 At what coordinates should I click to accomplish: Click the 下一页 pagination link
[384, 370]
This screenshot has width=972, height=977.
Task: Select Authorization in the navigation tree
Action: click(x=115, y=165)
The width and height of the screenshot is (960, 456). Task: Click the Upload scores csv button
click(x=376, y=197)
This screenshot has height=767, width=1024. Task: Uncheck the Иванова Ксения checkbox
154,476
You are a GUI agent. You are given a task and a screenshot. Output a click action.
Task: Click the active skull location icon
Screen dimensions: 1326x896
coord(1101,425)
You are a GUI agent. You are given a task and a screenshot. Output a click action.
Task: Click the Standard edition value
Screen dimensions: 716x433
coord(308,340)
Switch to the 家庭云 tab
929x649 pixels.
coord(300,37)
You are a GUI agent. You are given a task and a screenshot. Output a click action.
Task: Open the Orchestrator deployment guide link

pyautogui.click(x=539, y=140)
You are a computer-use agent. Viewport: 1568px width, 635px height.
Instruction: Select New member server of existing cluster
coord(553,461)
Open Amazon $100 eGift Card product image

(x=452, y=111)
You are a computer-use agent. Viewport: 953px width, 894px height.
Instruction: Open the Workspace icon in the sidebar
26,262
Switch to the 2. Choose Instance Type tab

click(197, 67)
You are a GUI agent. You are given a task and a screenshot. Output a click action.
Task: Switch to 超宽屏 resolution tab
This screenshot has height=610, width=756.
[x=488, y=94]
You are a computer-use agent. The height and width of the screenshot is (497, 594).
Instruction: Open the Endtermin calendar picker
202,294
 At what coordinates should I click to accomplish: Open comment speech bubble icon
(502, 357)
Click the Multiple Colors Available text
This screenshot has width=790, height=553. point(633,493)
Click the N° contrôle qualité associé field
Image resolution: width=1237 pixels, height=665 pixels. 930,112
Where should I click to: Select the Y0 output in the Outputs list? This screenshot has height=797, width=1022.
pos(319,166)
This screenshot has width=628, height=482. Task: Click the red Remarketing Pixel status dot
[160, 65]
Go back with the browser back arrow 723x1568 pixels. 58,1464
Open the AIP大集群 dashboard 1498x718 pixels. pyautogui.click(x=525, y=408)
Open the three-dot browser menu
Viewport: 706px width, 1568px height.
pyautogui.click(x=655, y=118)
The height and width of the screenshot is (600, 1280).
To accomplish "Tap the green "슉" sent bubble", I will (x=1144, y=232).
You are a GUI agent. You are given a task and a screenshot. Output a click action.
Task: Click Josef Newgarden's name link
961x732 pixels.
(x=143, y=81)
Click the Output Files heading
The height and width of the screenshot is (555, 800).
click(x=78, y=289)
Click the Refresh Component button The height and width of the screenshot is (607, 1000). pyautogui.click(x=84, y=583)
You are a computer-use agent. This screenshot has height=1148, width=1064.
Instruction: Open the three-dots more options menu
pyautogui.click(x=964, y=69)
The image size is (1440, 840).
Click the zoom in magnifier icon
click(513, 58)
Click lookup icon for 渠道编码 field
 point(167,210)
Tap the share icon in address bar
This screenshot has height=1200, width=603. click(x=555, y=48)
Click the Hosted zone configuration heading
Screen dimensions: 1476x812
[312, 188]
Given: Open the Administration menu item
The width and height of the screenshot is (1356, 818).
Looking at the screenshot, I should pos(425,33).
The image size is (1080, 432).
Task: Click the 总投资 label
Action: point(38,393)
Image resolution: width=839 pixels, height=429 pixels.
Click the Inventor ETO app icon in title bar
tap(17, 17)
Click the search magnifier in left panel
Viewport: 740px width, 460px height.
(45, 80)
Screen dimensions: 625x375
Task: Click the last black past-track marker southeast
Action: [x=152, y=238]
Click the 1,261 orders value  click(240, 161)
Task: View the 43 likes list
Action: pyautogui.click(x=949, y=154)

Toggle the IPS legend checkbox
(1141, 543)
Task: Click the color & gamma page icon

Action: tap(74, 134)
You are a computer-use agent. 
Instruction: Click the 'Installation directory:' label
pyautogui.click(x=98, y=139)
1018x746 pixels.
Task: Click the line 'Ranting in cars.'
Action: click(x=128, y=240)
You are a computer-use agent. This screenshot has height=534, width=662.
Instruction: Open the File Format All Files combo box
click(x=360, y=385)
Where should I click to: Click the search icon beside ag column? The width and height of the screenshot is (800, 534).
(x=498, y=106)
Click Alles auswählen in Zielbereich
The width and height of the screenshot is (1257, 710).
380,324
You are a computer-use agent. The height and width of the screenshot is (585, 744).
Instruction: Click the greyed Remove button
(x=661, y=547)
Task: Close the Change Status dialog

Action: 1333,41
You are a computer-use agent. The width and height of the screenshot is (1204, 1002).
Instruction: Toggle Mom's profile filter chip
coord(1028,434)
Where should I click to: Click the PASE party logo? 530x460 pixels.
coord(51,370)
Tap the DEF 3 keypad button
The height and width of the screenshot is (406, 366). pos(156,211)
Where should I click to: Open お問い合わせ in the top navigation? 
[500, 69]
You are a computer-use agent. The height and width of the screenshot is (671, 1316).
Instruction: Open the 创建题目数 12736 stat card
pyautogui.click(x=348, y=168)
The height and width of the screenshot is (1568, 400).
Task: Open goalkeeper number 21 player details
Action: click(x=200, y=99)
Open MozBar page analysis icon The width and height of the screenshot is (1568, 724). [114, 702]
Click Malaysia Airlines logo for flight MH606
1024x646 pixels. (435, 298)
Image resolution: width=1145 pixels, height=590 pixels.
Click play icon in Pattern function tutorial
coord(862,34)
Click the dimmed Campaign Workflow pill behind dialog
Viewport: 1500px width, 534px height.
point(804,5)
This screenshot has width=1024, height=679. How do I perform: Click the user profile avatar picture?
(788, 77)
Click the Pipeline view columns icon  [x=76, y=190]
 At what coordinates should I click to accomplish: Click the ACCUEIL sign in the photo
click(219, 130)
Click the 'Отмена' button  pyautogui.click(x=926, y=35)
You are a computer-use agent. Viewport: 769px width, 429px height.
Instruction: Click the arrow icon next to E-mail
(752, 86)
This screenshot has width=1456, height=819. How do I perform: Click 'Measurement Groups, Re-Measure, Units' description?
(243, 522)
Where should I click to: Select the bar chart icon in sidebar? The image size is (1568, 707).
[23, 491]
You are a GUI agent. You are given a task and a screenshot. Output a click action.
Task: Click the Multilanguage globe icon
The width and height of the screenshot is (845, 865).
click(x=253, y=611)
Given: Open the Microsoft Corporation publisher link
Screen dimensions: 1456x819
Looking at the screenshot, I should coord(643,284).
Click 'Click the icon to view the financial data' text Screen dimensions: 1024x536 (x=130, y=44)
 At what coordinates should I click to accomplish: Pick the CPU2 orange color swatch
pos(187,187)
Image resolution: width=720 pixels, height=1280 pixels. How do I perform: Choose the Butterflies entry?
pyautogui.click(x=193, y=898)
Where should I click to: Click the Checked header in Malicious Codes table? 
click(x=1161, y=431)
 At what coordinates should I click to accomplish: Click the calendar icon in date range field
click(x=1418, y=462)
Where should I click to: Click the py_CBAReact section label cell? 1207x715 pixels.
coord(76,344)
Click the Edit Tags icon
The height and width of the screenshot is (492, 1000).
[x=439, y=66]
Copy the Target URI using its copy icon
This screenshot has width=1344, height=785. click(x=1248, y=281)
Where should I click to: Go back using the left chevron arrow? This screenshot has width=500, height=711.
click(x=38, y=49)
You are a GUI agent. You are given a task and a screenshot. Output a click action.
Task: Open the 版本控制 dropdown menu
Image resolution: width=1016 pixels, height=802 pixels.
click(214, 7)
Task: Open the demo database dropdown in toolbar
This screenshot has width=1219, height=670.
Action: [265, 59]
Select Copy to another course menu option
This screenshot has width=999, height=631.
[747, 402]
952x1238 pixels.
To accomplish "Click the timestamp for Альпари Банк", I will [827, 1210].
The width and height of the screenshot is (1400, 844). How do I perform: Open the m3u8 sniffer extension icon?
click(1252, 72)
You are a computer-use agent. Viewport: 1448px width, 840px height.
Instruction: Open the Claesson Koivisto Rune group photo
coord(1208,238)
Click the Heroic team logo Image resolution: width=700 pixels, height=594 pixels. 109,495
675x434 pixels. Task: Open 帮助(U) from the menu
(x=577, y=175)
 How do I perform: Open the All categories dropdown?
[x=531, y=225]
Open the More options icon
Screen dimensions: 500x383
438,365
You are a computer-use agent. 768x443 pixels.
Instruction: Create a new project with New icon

• [Task to complete]: The lines to copy run from the first line of the entries to the line containing "Task: Click the Standard edition value"; copy them exactly and output nothing else.

• [Response area]:
 At what coordinates should I click to accomplish: Click the 下一页 pagination link
[384, 370]
This screenshot has width=972, height=977.
Task: Select Authorization in the navigation tree
Action: click(x=115, y=165)
The width and height of the screenshot is (960, 456). Task: Click the Upload scores csv button
click(x=376, y=197)
This screenshot has height=767, width=1024. Task: Uncheck the Иванова Ксения checkbox
154,476
You are a GUI agent. You are given a task and a screenshot. Output a click action.
Task: Click the active skull location icon
Screen dimensions: 1326x896
coord(1101,425)
You are a GUI agent. You are given a task and a screenshot. Output a click action.
Task: Click the Standard edition value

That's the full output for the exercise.